**Travail demandé**:
A) Dans l'extrait sur le maintien à domicile, remplacez « circulaire » par « note » et recopiez le passage allant de « Assises du Maintien » jusqu'à « maintien à domicile. » inclus.
B) Rédigez la suite de l'extrait sur le maintien à domicile en reprenant après sa dernière phrase.

**Extrait source**:
------------------------------------------------------------
Assises du Maintien à Domicile – 14 – 17 juin 2000 –
Prise en charge et modes de financements
Des facilités et des difficultés d’aide à domicile
DES FACILITES ET DES DIFFICULTES D’AIDE A DOMICILE
Marie-Odile COTTIN
Directrice
Association ASSAD du Pays de Rennes
En 1954, les premiers services d’aide ménagère en faveur des personnes âgées sont créés.
Depuis les années 1960, la politique du maintien à leur domicile des personnes âgées est
affirmée Nous pouvons nous référer au rapport LAROQUE (années 1962-1965), au
programme finalisé du 6ème plan des années 1970, au programme d’action prioritaire du 7ème
plan (fin des années 1970), à la circulaire du 7 avril 1982 de Monsieur J. FRANCESCHI qui
présente, de façon nouvelle, les résultats à atteindre en matière de maintien à domicile.
Quarante ans après la création des premiers services de maintien à domicile l’offre s’est
diversifiée et les premiers services d’aide ménagère sont devenus des services d’aide à
domicile (au sens large du terme) polyvalents qui ont pour objectif de permettre une réponse
globale aux besoins des personnes âgées, handicapées ou malades à leur domicile.
------------------------------------------------------------
**Données fournies**:
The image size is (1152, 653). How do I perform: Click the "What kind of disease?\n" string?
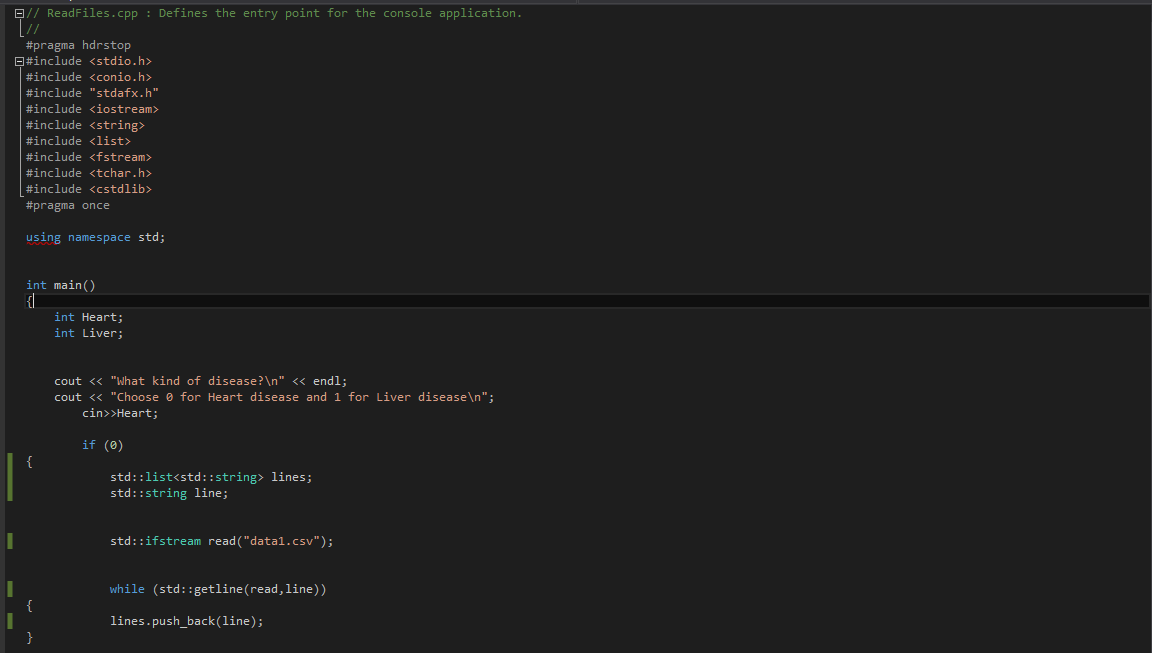pos(198,381)
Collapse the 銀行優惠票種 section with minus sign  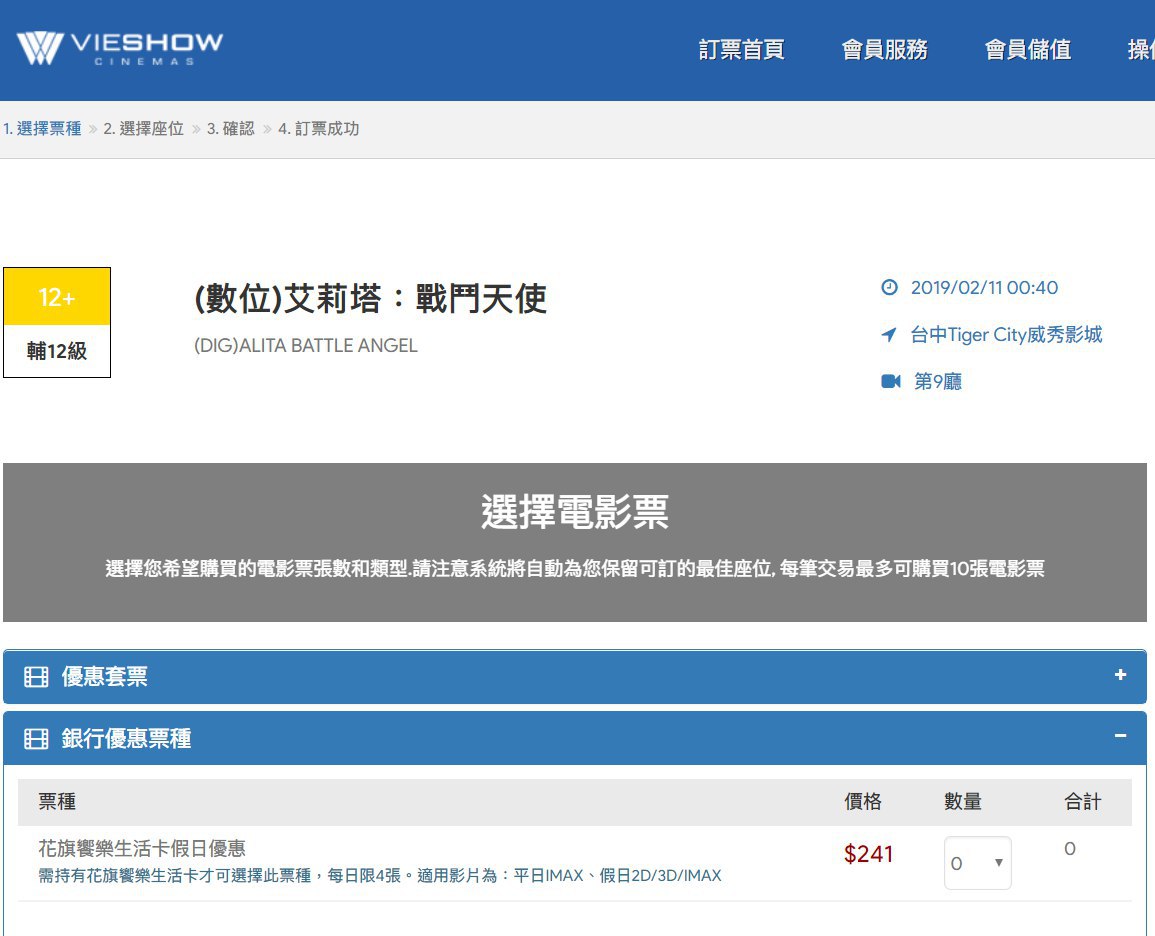click(x=1120, y=736)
------------------------------------------------------------
**Liste des réponses**:
A)
Assises du Maintien à Domicile – 14 – 17 juin 2000 –
Prise en charge et modes de financements
Des facilités et des difficultés d’aide à domicile
DES FACILITES ET DES DIFFICULTES D’AIDE A DOMICILE
Marie-Odile COTTIN
Directrice
Association ASSAD du Pays de Rennes
En 1954, les premiers services d’aide ménagère en faveur des personnes âgées sont créés.
Depuis les années 1960, la politique du maintien à leur domicile des personnes âgées est
affirmée Nous pouvons nous référer au rapport LAROQUE (années 1962-1965), au
programme finalisé du 6ème plan des années 1970, au programme d’action prioritaire du 7ème
plan (fin des années 1970), à la note du 7 avril 1982 de Monsieur J. FRANCESCHI qui
présente, de façon nouvelle, les résultats à atteindre en matière de maintien à domicile.

B)
Ces services sont tantôt gérés par des C.C.A.S., tantôt par des associations ou autres
organismes de l’Economie Sociale (Mutuelles) voire, aujourd’hui, par des entreprises à but
lucratif. De taille importante (sur tout un département) ou implantés sur une petite commune
rurale, ils ont en commun la volonté de répondre au choix de la personne qui a besoin d’une
aide de pouvoir rester à son domicile.
Ce besoin d’aide est multiple : médical, social, psychologique, relationnel. Il requiert des
compétences variées, coordonnées entre elles, des réponses différenciées et adaptées.
On peut penser que les réponses ne sont pas toujours faciles à apporter, à organiser. Quels
sont aujourd’hui les atouts du maintien à domicile ? Quelles en sont les principales
difficultés ? Nous vous en présentons ci-après les illustrations les plus marquantes.
Nous allons, bien entendu, commencer par les atouts.
(cid:190) Citons d’abord cette chance extraordinaire de nos services de répondre à une volonté
souvent très forte des personnes aidées, de contribuer à ce défi de rester chez soi, en
surmontant des difficultés parfois importantes. (financières, adaptation de l’habitat, recours à
des professionnels de façon importante…). La personne aidée reçoit chez elle, dans son
intimité. Elle accueille l’intervenant extérieur et est donc, de fait, acteur, décideur de l’aide.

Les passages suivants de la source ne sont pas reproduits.